Section 1: NAME - The Northwest Development Roundtable (herein
referred to Roundtable) shall function as a Steering Committee,
reporting to Project Garrison, Inc.
Section 2: PURPOSE - The Roundtable is organized:
·To keep community leaders informed of property development
initiatives in Northwest Baltimore - many of which are conducted by
neighborhood stakeholders.
·To invite/encourage interested community stakeholders to
collaborate in the:
· development of properties; and
· development of decent affordable housing for low to
moderate-income earners residing in the Roundtable’s targeted area.
·To help improve the quality of life and aid in
establishing/maintaining safe sustainable neighborhoods in its targeted
area.
Section 3: TARGETED AREA – The targeted area of the
Roundtable covers communities located within the following boundaries:
Northern borders: W. Northern Parkway, Seton Business Park and
4400 Patterson Ave. Eastern borders: Wabash Ave. Liberty Heights
Ave. Tioga Pkwy., Gwynns Falls Pkwy and Braddish Ave. Southern
borders: W. North Ave. N. Hilton St. Clifton Ave., Talbot Road,
Clifton Road and Dickeyville. Western borders: N. Forest Park
Avenue, City Line and Powder Mill Stream.
ARTICLE II - MEMBERSHIP
Section 1: TYPES OF MEMBERSHIP – The Roundtable shall offer two types of
organizational memberships and one type of individual membership: (i)
community organization leaders, (ii) other stakeholder leaders and (iii)
individual leaders.
(i)COMMUNITY ORGANIZATION LEADERS include presidents of “active”

• [RECORD EXCERPTS]
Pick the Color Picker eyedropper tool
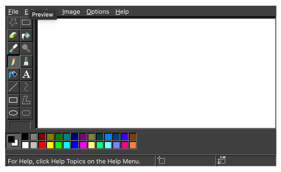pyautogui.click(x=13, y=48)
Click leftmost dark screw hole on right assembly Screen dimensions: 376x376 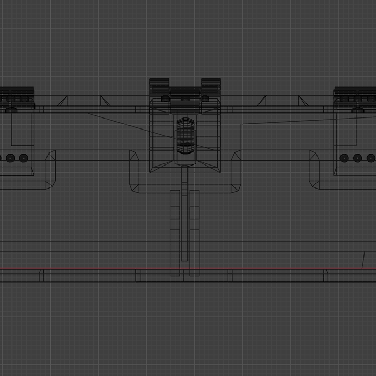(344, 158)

* * *

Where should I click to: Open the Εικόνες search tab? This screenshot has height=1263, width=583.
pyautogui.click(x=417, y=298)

• [SET TASK]
Rewrite the bylaws starting at "ARTICLE II - MEMBERSHIP" and ending at "individual leaders.", changing "organizational" to "group". The entries come from a different source than the bylaws.

• [FINISHED TASK]
ARTICLE II - MEMBERSHIP
Section 1: TYPES OF MEMBERSHIP – The Roundtable shall offer two types of
group memberships and one type of individual membership: (i)
community organization leaders, (ii) other stakeholder leaders and (iii)
individual leaders.